▶ **What the exercise asks**
Rewrite the records from the line containing "С 18 по 21 сентября" through the end, requests included, and shift every answer coordinate by adding 91 to both its x and y values.

▶ **Extracted entries**
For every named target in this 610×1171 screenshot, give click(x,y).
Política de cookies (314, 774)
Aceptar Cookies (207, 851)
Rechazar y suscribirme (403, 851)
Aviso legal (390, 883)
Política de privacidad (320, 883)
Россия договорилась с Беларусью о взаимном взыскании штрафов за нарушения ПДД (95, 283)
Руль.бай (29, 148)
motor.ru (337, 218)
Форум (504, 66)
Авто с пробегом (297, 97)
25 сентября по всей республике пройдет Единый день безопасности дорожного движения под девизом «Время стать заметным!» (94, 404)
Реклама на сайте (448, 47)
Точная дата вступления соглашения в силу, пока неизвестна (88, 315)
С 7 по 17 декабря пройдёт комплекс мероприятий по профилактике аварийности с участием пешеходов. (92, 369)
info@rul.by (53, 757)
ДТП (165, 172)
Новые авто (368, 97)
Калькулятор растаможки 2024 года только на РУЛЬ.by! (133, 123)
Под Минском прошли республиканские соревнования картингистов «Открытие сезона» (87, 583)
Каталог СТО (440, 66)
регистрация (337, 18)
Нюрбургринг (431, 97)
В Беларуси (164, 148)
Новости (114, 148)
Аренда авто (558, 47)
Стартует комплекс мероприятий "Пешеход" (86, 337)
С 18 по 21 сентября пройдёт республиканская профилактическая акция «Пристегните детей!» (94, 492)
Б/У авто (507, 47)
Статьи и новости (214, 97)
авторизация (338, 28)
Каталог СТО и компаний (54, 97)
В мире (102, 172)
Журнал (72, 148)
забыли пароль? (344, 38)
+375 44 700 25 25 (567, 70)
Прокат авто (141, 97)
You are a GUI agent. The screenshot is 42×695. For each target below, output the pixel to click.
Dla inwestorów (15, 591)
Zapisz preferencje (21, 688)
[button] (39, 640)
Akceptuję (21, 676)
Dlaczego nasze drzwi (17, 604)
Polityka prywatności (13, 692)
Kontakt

▶ **Completed exercise**
С 18 по 21 сентября пройдёт республиканская профилактическая акция «Пристегните детей!» (185, 583)
Б/У авто (598, 138)
Статьи и новости (305, 188)
авторизация (429, 119)
Каталог СТО и компаний (145, 188)
В мире (193, 263)
Журнал (163, 239)
забыли пароль? (435, 129)
+375 44 700 25 25 (658, 161)
Прокат авто (232, 188)
You are a GUI agent. The screenshot is 42×695. For each target below, output the pixel to click.
Dla inwestorów (106, 682)
Zapisz preferencje (112, 779)
[button] (130, 731)
Akceptuję (112, 767)
Dlaczego nasze drzwi (108, 695)
Polityka prywatności (104, 783)
Kontakt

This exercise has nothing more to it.